This assumption is reasonable because (1) in a strictly controlled cluster, process and hardware failure is rare. If restore can finish within a short time, it will not need to handle failure; (2) removing failure help reduce the software complexity and deliver the feature earlier; (3) if failure happens in a restore, it can simply restart.
This assumption is not ideal because (1) in a cluster that is not fully controlled by DBA, the hardware can have regular maintenance. Not allowing failure will add strict constraint on the maintenance schedule; (2) it will prevent the performant restore from running continuously to check the backup's sanity; (3) it increases complexity for DBA to operate the restore cluster.
We plan to add fault tolerance to the performance restore after it has reached the desired performance.
Based on the current architecture of the performant restore, adding fault tolerance should not be super hard, although not easy.
TODOs for supporting fault tolerance in the performance restore:
- [ ] Failure detection: Use the destination FDB cluster's coordinators to monitor the restore master; Use the restore master to monitor the restore workers. It is similar to how FDB handles failures before FDB 6.3.
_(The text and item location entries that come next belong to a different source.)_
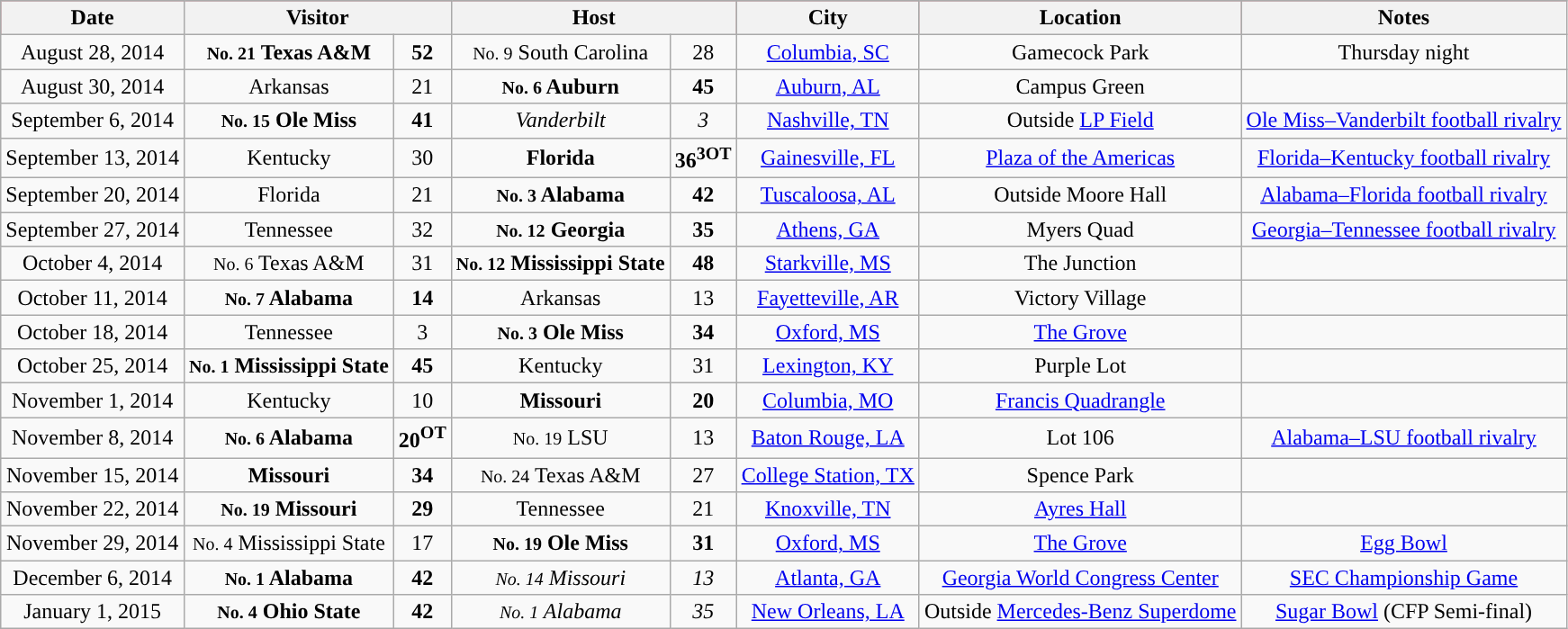
Georgia World Congress Center [1080, 578]
Francis Quadrangle [1080, 401]
No. 6 Texas A&M [288, 264]
20 [703, 401]
October 4, 2014 [93, 264]
No. 19 Ole Miss [560, 544]
17 [422, 544]
College Station, TX [828, 475]
Florida–Kentucky football rivalry [1404, 158]
October 25, 2014 [93, 366]
January 1, 2015 [93, 612]
30 [422, 158]
No. 19 Missouri [288, 509]
No. 3 Alabama [560, 195]
August 30, 2014 [93, 86]
Gainesville, FL [828, 158]
Victory Village [1080, 298]
Visitor [317, 18]
Campus Green [1080, 86]
Auburn, AL [828, 86]
November 15, 2014 [93, 475]
Lot 106 [1080, 437]
New Orleans, LA [828, 612]
Purple Lot [1080, 366]
27 [703, 475]
Nashville, TN [828, 121]
Outside LP Field [1080, 121]
Date [93, 18]
Alabama–Florida football rivalry [1404, 195]
November 8, 2014 [93, 437]
December 6, 2014 [93, 578]
No. 3 Ole Miss [560, 332]
Host [594, 18]
Myers Quad [1080, 230]
City [828, 18]
No. 9 South Carolina [560, 52]
41 [422, 121]
The Junction [1080, 264]
October 11, 2014 [93, 298]
10 [422, 401]
Columbia, SC [828, 52]
November 29, 2014 [93, 544]
SEC Championship Game [1404, 578]
November 22, 2014 [93, 509]
Outside Moore Hall [1080, 195]
Georgia–Tennessee football rivalry [1404, 230]
No. 24 Texas A&M [560, 475]
No. 6 Alabama [288, 437]
No. 4 Ohio State [288, 612]
Thursday night [1404, 52]
Vanderbilt [560, 121]
September 20, 2014 [93, 195]
Notes [1404, 18]
Ole Miss–Vanderbilt football rivalry [1404, 121]
Athens, GA [828, 230]
No. 14 Missouri [560, 578]
No. 19 LSU [560, 437]
Plaza of the Americas [1080, 158]
48 [703, 264]
September 6, 2014 [93, 121]
29 [422, 509]
October 18, 2014 [93, 332]
Gamecock Park [1080, 52]
No. 21 Texas A&M [288, 52]
363OT [703, 158]
No. 15 Ole Miss [288, 121]
20OT [422, 437]
No. 7 Alabama [288, 298]
November 1, 2014 [93, 401]
32 [422, 230]
Alabama–LSU football rivalry [1404, 437]
Lexington, KY [828, 366]
Tuscaloosa, AL [828, 195]
August 28, 2014 [93, 52]
No. 12 Mississippi State [560, 264]
Atlanta, GA [828, 578]
14 [422, 298]
September 13, 2014 [93, 158]
Knoxville, TN [828, 509]
Columbia, MO [828, 401]
Fayetteville, AR [828, 298]
Starkville, MS [828, 264]
Sugar Bowl (CFP Semi-final) [1404, 612]
28 [703, 52]
September 27, 2014 [93, 230]
Location [1080, 18]
No. 12 Georgia [560, 230]
Spence Park [1080, 475]
No. 1 Mississippi State [288, 366]
Baton Rouge, LA [828, 437]
Ayres Hall [1080, 509]
Outside Mercedes-Benz Superdome [1080, 612]
No. 4 Mississippi State [288, 544]
Egg Bowl [1404, 544]
No. 6 Auburn [560, 86]
52 [422, 52]
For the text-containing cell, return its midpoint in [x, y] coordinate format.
- [ ] Progress checkpoint: Restore master checkpoints the progress of each version batch; each restore applier saves the key-ranges it has applied to DB in each version batch. The checkpoint data is saved in the special system key space in the destination DB;
- [ ] Recovery: At recovery, restore master needs to (1) pause/terminate any ongoing work on restore workers; (2) figure out the restore point from the checkpoints; (3) restore the left-over progress in the ongoing version batches and the version batches after that. Note: Recovery should try to avoid the same failure happen again in the next epoch.